> _Text section_
============================================================
John Lekas – CEO and Senior Portfolio Manager
May 1st, 2023
US Average Hourly Earnings Yearly Percent Change
We believe the inflation we are seeing in the CPI and elsewhere will persist well into 2024. As we have stated in the past, this inflation is due to high wages, not the cost of goods sold. Wages have surged 38%* on average since 2020, compared to the typical annual increase of 3.66%, making it difficult to reduce without terminating staff; and until the U-3 and U-6 unemployment rates reach 5 or 6%, we believe inflation (as measured by the GDP deflator and CPI) will not subside. In a nutshell, everyone is looking at the wrong number. The number to watch is unemployment. (U3+U6)
An increase in unemployment from 3.5% to 6% could result in a steep decline in equity markets, necessitating a focus on quality assets in both equity and fixed-income environments.
Secondly, the banking sector has not yet resolved its issues, with mergers and failures anticipated in the coming year. We believe the next shoe to drop will be real estate as the FDIC gets aggressive with regional banks because of the recent bank failures. There is $1.5 trillion of real estate debt due by 2025. Regionals have the bulk of this debt**.
============================================================
> _Source material_

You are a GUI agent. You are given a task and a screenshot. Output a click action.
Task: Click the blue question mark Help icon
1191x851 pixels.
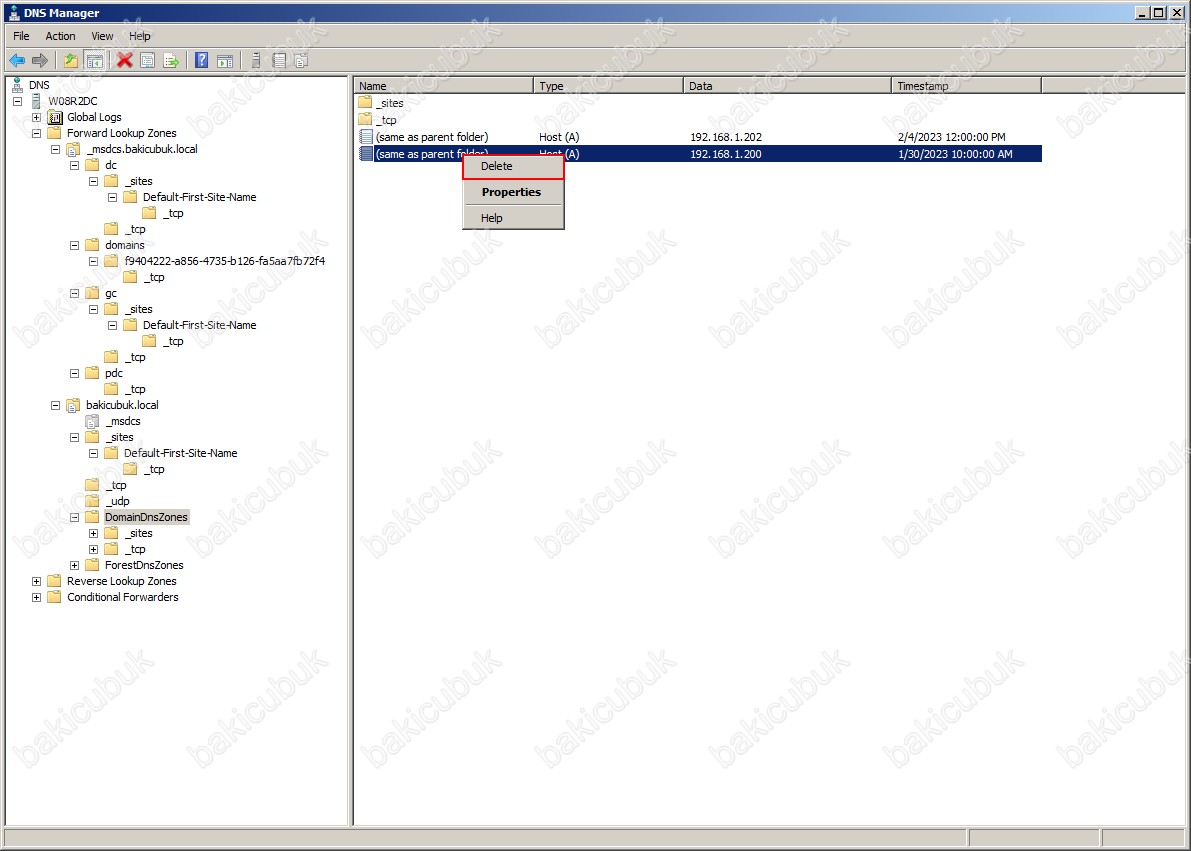(201, 61)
============================================================
> _Exercises_
1) Write out the market outlook from "An increase in" to "and fixed-income environments.".
2) According to the market outlook, how much real estate debt is due by 2025?
3) Summarize the market outlook in three sentences.
The listing plays no part in this work.

> _Answers below_
1)
An increase in unemployment from 3.5% to 6% could result in a steep decline in equity markets, necessitating a focus on quality assets in both equity and fixed-income environments.

2) $1.5 trillion.

3) Inflation is expected to persist well into 2024 because of high wages rather than the cost of goods sold, and it is not expected to subside until the U-3 and U-6 unemployment rates reach 5 or 6%. Unemployment is the number to watch, and a rise from 3.5% to 6% could bring a steep decline in equity markets that calls for a focus on quality assets. The banking sector still faces mergers and failures, and real estate is expected to be the next problem, since regional banks hold the bulk of the $1.5 trillion in real estate debt due by 2025.